TASK INPUTS ::
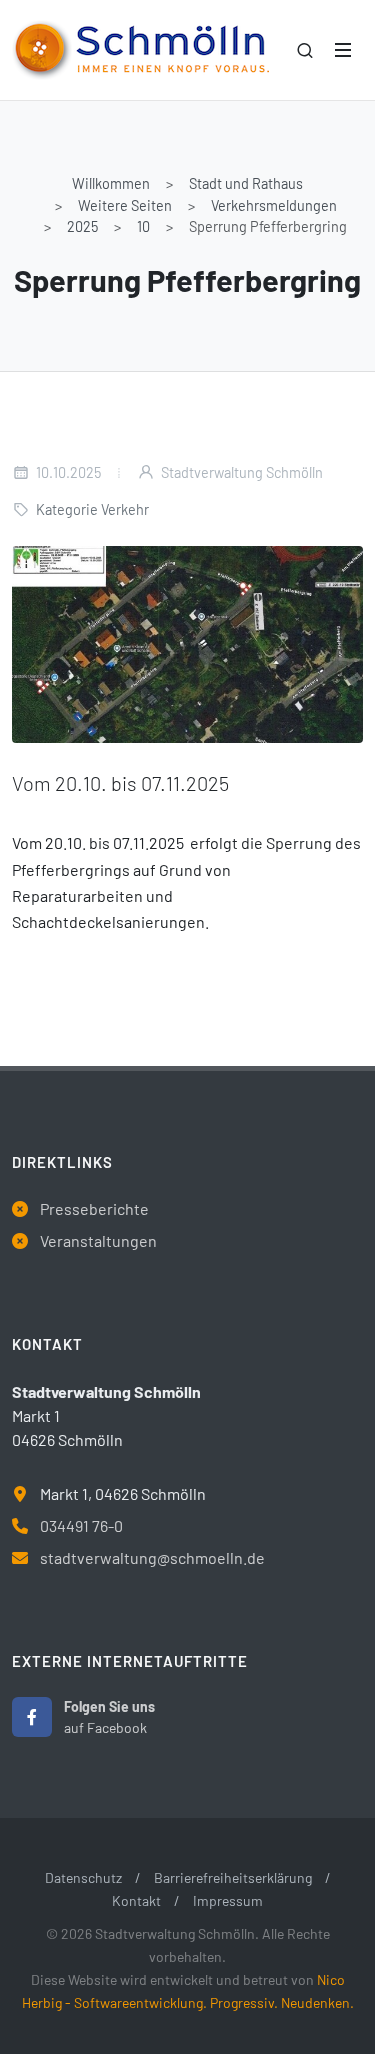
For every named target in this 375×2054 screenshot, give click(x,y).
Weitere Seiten (125, 205)
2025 (82, 226)
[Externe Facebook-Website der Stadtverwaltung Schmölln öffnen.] (32, 1717)
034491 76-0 (81, 1525)
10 (143, 226)
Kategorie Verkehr (92, 509)
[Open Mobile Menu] (343, 50)
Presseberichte (94, 1208)
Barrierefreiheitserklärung (233, 1877)
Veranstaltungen (98, 1240)
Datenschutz (83, 1877)
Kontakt (136, 1900)
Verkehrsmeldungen (274, 205)
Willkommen (111, 183)
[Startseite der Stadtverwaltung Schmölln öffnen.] (140, 50)
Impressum (228, 1900)
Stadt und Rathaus (246, 183)
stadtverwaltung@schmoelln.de (152, 1557)
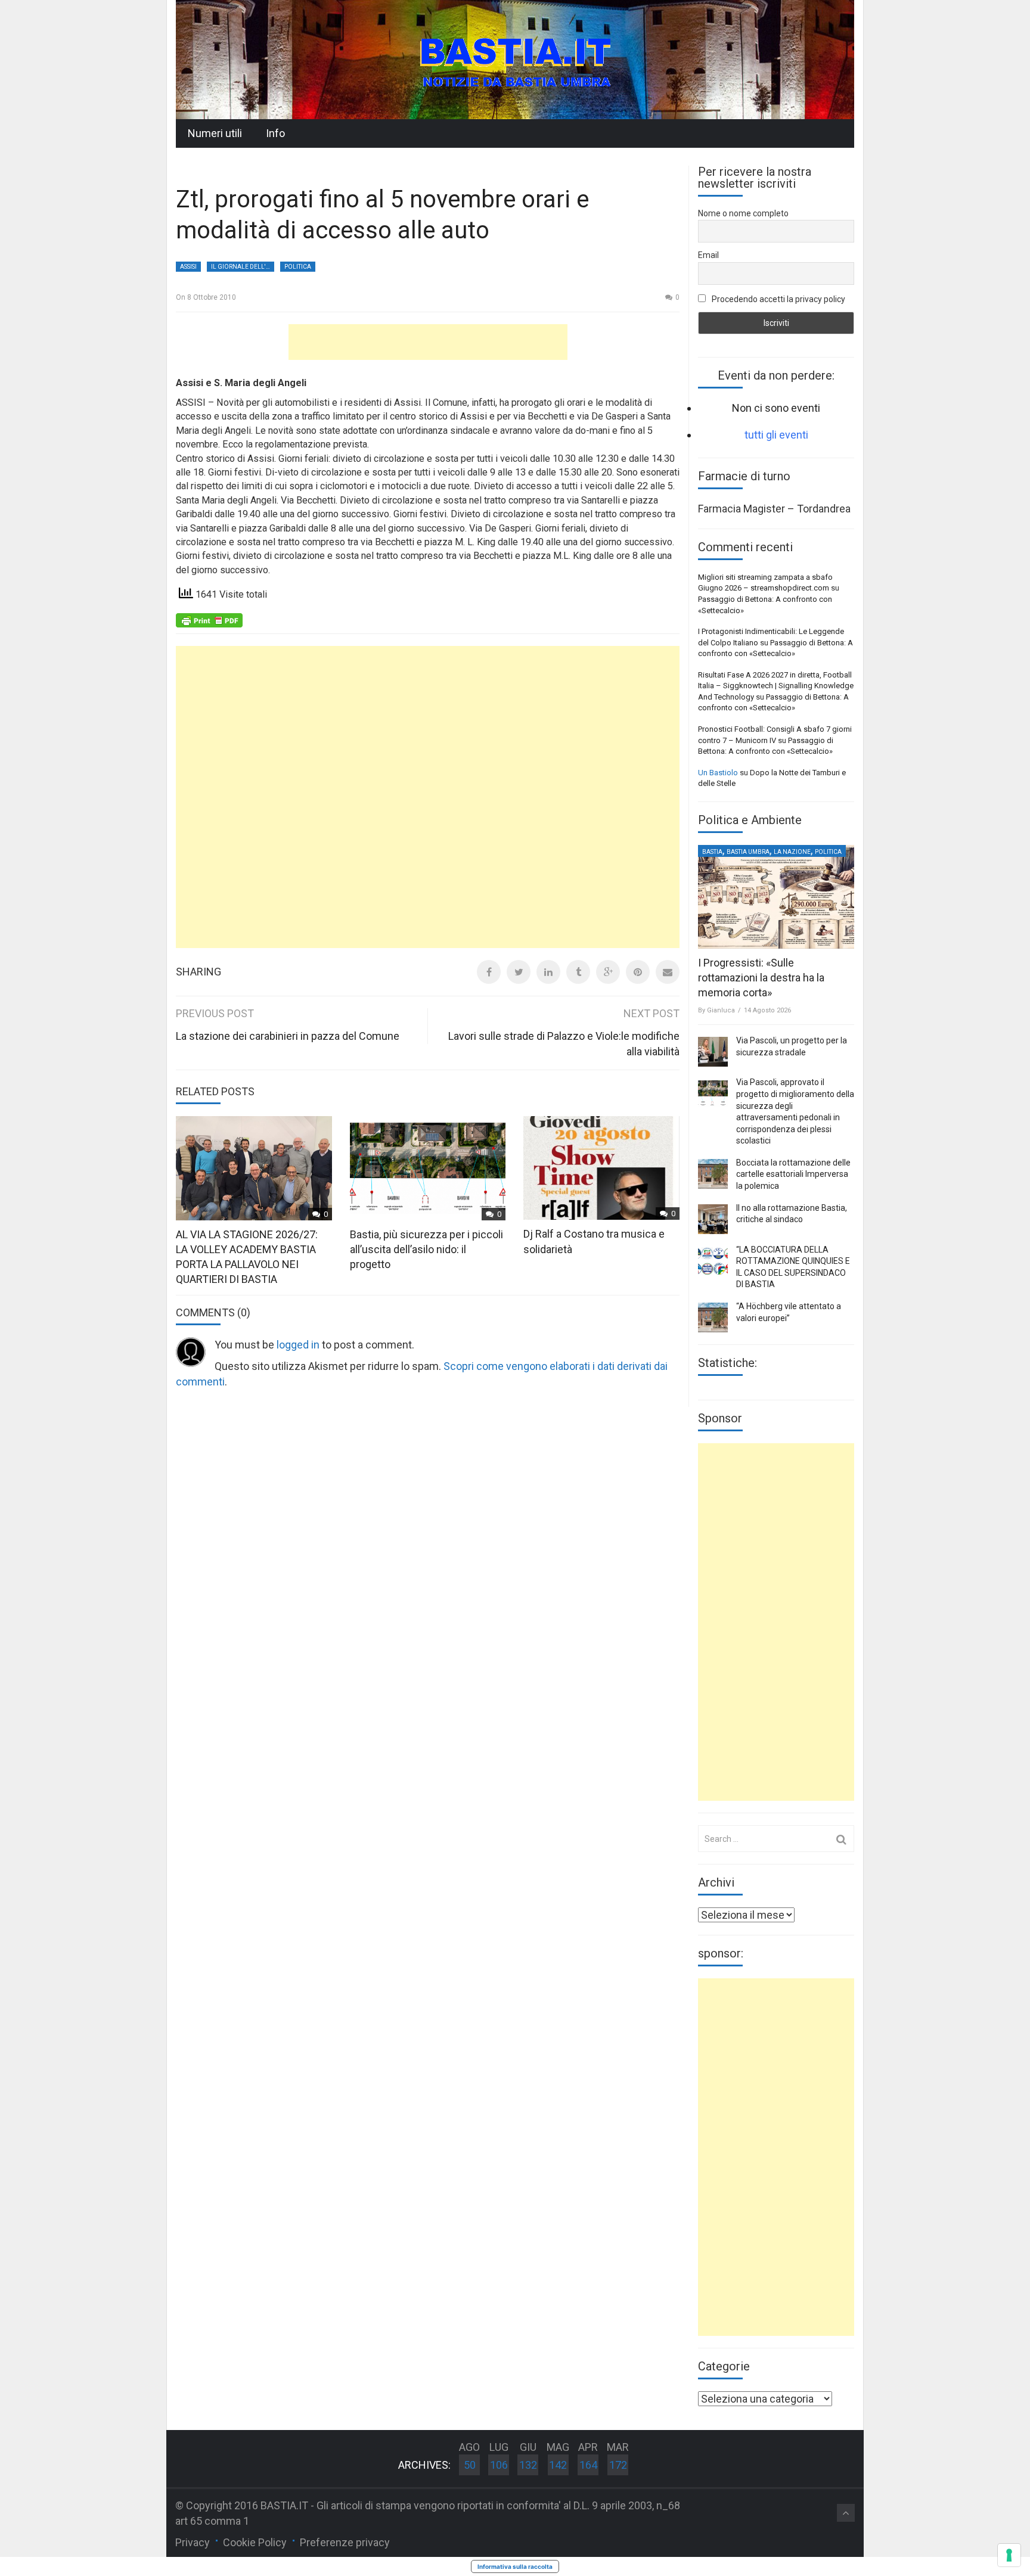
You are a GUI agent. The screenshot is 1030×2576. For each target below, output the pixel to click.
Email (708, 255)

PROBLEM REQUIREMENTS :: Gather each line of the listing containing the word "screenshot" and show it.

SOLVED EXERCISE ::
For every named target in this 375×2054 screenshot, give click(x,y).
You are a GUI agent. The screenshot is 1030×2576. For each target below, output the pixel to click.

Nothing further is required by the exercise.